Boron nitride (BN) nanomaterials have been developed along with their isoelectronic carbon counterparts since the advent of nanoscience. They have received special attention owing to their unique properties and applications that carbon materials cannot offer. Metal-doped BN fullerenes, in particular, have been synthesized and identified experimentally and also intensively studied computationally. It has long been taken for granted that metal atoms are encapsulated inside BN nanocages, just as their carbon analogs do. The structures of the latter, known as endohedral metallofullerenes, have been well identified both experimentally and theoretically: even carbon cages as small as C₂₈ have the ability to “swallow” a metal atom like Ti, Zr or U. However, to date the unambiguous, atomically resolved structures of metal-doped BN fullerenes still remain mysterious, due to lack of crystallographic evidence.

In our recently published paper in Nature Communications, we challenge the commonly held view that BN metallofullerenes are in general endohedral complexes. By systematically and carefully investigating a series of Ti(BN)_n complexes (2n = 24—48) based on high-level DFT computations, we found, astonishingly, that the Ti atom strongly prefers to bind externally to the cage rather than to be “swallowed whole”. Thermodynamics calculations suggest that the former process is highly exergonic under typical conditions for producing BN clusters, while the formation of endohedral species is strongly hindered. This is strikingly contrasted with the known chemistry of carbonaceous fullerenes.  

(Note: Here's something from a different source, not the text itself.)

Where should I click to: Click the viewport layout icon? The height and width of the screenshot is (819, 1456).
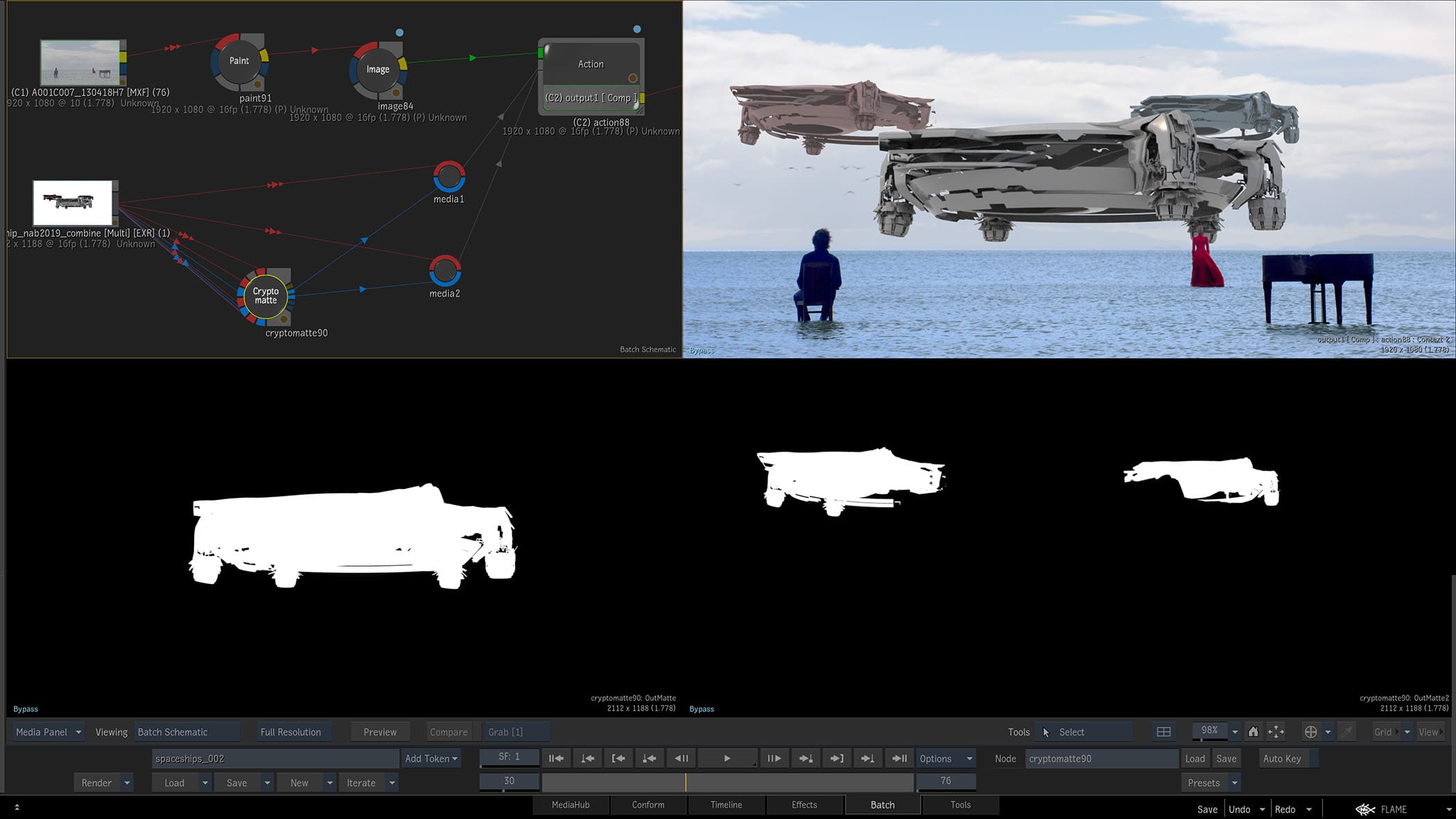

To understand these unexpected results, we scrutinized a large number of low energy isomers of Ti(BN)_n and unveiled some common bonding features accounting for their high stability. Most notably, the tetravalent titanium atom is coordinated to four nitrogen atoms located at two parallel sides of a hexagonal face of the cage, which favors the metal-ligand orbital interactions while maintaining minimum strain of the cage framework. This means that by metal doping the BN nanocage must undergo a significant change in both cage topology and arrangement of B, N atoms. The doped cage contains a few pentagons or even heptagons, the unpopular rings that are always absent in pristine BN fullerenes. On the other hand, the redistribution of B, N atoms leads to the emergence of two B—B bonds. These “antisites” may have potential for CO₂ capture and nitrogen fixation.

The exohedral nature of Ti(BN)_n clusters could be verified by collision-induced dissociation experiments. With an excitation energy of the order of 10 eV, one should detect only Ti⁺ ions in mass spectra. If the metal was internally bound, much higher excitation energy would be required and the fragmented smithereens of parent cage might be observed as well.

Our findings may expand or alter the understanding of BN nanostructures functionalized with other transition metals, which we hope will stimulate further experimental and theoretical studies on this topic.